| RECORDS |
********
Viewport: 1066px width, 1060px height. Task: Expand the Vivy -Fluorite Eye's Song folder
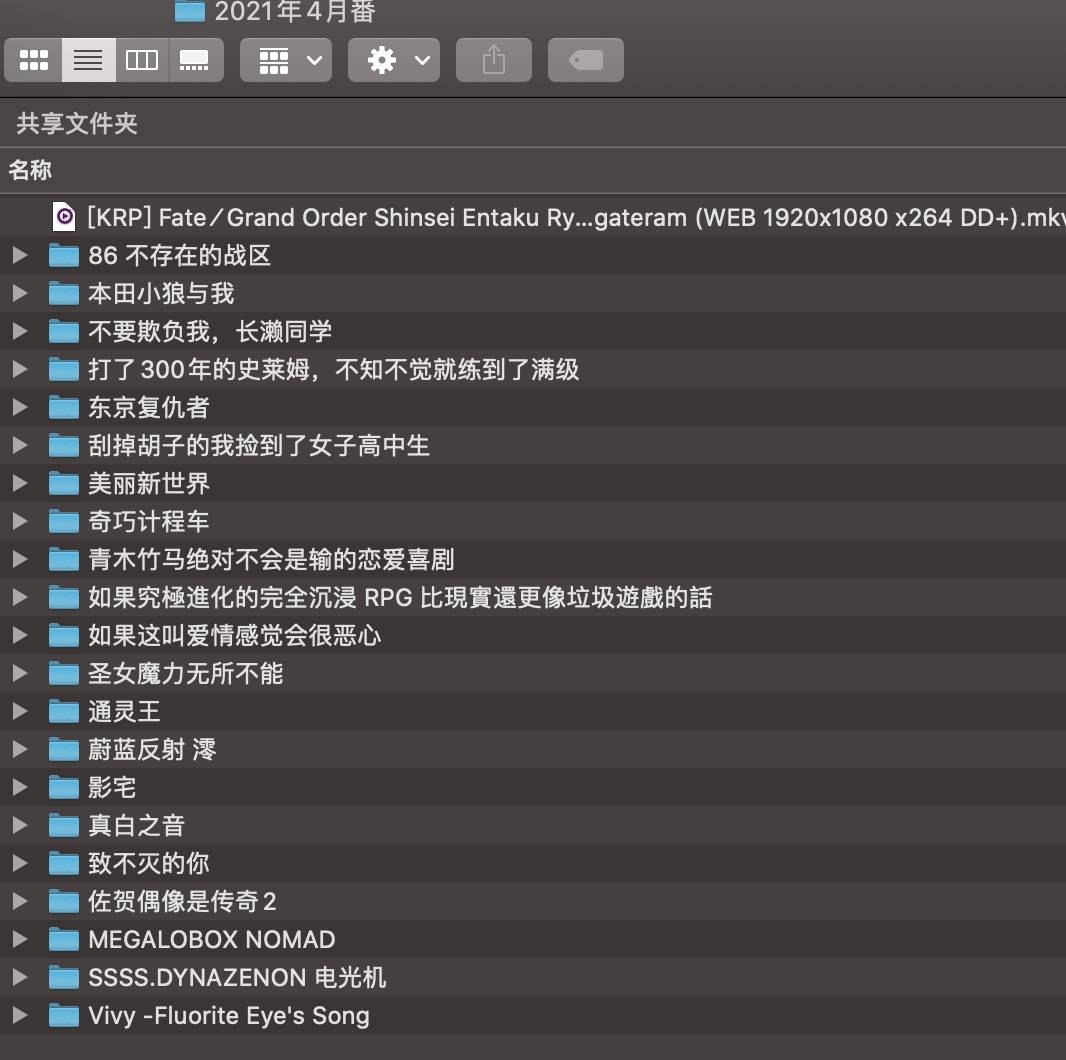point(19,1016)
********
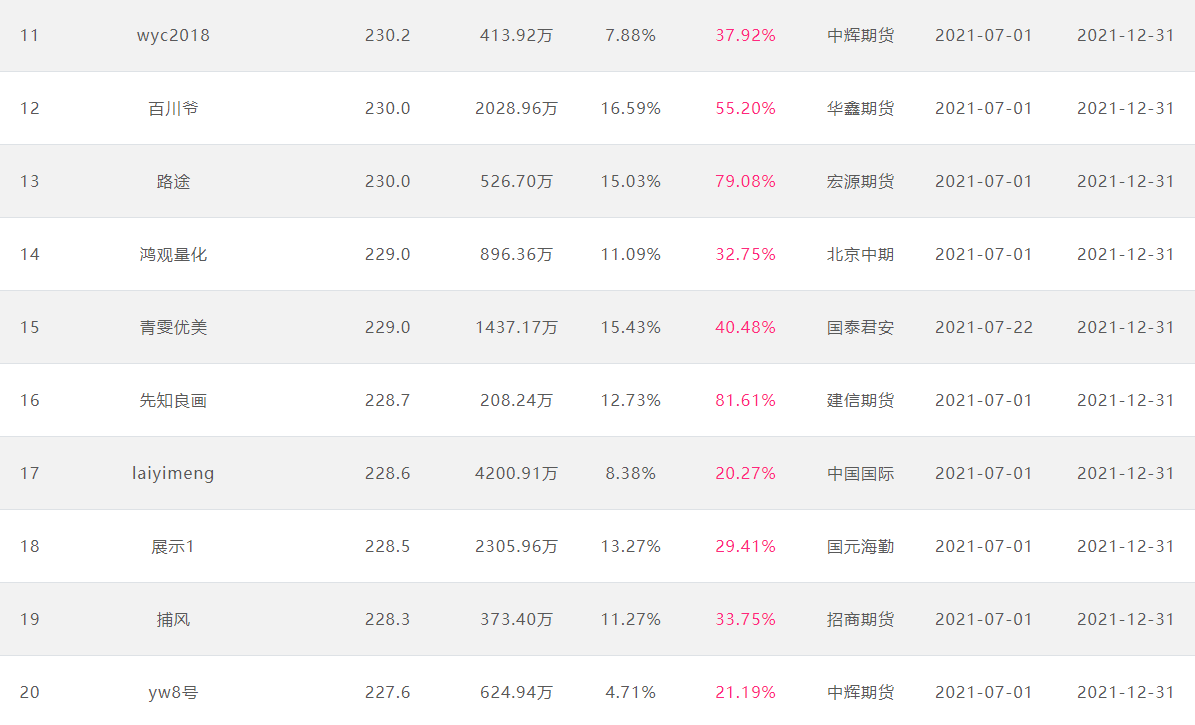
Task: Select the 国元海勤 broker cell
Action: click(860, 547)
********
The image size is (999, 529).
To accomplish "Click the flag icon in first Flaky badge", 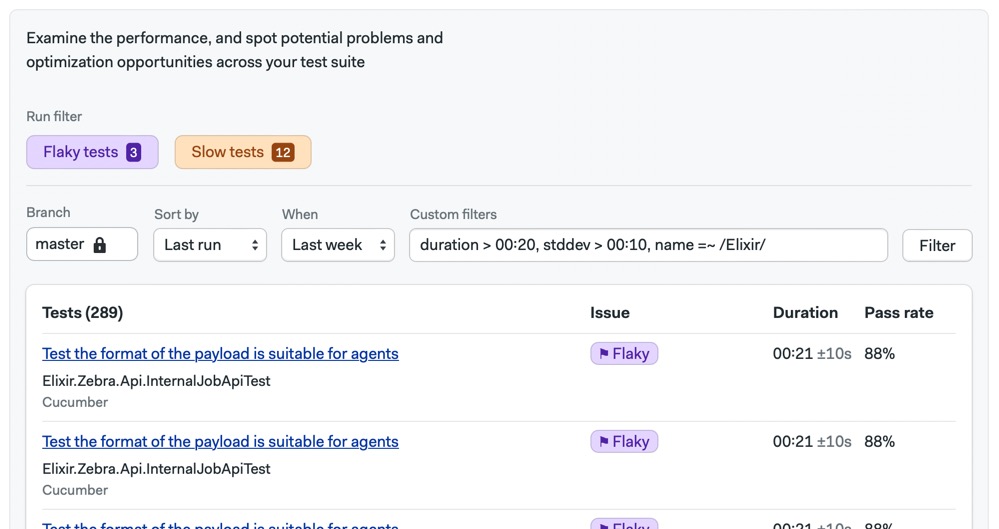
********
| WHAT IS NEEDED |
Begin at the line that has "The image size is (999, 529)." and stop after the line that has "the flag icon", then rewrite those lines with "first" replaced by "second" and everything else unchanged. Leave the pictures out of your answer.

| TASK OUTPUT |
The image size is (999, 529).
To accomplish "Click the flag icon in second Flaky badge", 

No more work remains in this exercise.